| EXERCISE OBJECTIVE |
Set down word for word each line from the start of the listing through the line that contains "For every named target in this 1252×2576", both included.

*** RECORDS FOR PROCESSING ***

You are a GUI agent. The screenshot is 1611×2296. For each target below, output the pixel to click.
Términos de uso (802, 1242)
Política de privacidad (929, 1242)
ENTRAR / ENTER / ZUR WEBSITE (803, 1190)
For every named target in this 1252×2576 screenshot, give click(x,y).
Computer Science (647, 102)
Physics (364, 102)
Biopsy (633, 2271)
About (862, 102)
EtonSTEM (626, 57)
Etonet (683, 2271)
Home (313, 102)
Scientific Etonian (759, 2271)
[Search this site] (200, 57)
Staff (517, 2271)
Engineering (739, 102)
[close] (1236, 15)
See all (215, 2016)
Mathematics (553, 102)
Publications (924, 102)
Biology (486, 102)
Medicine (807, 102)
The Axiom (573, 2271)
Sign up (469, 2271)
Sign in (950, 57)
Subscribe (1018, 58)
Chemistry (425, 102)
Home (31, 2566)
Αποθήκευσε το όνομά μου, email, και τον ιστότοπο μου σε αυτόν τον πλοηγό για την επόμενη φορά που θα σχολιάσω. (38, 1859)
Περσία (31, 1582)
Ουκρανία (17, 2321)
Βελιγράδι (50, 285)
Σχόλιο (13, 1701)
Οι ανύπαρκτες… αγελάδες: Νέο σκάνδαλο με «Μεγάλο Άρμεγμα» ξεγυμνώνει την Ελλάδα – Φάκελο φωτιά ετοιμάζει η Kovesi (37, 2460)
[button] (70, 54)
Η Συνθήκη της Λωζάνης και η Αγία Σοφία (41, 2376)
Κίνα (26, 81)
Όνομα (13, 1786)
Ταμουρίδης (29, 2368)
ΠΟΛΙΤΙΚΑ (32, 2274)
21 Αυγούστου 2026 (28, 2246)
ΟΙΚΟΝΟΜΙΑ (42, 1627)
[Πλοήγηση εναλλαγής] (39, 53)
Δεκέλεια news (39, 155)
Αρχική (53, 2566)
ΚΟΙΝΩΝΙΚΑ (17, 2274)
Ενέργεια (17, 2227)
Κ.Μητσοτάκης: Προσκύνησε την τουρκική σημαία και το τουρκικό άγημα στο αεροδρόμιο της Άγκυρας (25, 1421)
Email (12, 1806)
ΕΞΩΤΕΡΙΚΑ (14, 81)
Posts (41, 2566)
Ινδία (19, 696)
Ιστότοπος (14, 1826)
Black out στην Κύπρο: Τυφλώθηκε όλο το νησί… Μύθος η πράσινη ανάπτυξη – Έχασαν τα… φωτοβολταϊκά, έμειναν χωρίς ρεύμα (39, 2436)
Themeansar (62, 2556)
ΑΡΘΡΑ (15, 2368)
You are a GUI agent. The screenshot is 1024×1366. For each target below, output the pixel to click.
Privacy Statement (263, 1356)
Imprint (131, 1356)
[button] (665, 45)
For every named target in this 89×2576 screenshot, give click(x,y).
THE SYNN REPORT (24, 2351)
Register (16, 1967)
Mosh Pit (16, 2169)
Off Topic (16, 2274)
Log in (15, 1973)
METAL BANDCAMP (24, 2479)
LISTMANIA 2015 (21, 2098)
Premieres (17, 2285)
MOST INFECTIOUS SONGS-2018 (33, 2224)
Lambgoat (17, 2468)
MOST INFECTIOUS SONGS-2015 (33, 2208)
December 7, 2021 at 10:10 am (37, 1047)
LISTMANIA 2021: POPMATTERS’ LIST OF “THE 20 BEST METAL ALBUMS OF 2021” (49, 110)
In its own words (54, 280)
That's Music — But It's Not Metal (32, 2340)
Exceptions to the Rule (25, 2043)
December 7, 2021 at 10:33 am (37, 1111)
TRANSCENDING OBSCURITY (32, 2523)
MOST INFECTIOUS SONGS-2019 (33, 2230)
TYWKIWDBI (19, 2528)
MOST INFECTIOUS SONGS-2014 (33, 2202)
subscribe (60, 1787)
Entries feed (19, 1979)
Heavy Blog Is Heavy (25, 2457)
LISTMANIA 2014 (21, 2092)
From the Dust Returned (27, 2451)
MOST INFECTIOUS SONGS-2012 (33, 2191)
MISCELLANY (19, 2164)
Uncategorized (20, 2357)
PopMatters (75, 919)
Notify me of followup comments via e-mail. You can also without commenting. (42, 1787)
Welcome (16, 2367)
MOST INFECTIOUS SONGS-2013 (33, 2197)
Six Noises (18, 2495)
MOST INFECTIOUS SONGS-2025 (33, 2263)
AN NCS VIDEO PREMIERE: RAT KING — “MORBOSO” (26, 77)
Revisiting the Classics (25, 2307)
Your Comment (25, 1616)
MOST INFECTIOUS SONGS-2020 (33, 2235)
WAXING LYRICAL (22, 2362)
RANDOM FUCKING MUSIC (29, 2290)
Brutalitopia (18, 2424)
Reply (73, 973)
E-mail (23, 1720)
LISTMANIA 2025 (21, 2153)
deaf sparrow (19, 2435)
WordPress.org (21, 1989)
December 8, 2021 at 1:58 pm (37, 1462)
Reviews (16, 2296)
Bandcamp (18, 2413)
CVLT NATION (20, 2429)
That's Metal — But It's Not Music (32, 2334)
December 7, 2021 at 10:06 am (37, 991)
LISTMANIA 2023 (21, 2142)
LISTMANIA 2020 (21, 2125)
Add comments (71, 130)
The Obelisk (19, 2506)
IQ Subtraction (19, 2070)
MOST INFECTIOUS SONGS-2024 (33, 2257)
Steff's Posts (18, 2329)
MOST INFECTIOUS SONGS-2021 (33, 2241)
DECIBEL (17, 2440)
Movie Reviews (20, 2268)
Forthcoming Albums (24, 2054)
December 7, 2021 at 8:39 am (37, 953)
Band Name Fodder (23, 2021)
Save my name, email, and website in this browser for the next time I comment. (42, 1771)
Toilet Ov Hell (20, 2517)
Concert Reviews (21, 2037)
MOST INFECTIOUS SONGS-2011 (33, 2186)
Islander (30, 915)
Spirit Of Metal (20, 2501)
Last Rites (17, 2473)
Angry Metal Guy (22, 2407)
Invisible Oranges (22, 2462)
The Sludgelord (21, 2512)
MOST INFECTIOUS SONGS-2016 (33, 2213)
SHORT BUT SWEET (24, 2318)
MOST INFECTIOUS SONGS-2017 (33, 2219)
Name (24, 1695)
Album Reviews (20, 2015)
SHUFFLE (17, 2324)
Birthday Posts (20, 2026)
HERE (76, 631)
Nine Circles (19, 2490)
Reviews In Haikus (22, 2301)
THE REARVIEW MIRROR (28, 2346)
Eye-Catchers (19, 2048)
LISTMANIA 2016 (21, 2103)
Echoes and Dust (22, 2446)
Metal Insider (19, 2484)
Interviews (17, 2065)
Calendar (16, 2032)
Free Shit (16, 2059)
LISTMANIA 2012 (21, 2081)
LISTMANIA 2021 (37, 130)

***

| REPLY |
You are a GUI agent. The screenshot is 1611×2296. For each target below, output the pixel to click.
Términos de uso (802, 1242)
Política de privacidad (929, 1242)
ENTRAR / ENTER / ZUR WEBSITE (803, 1190)
For every named target in this 1252×2576 screenshot, give click(x,y).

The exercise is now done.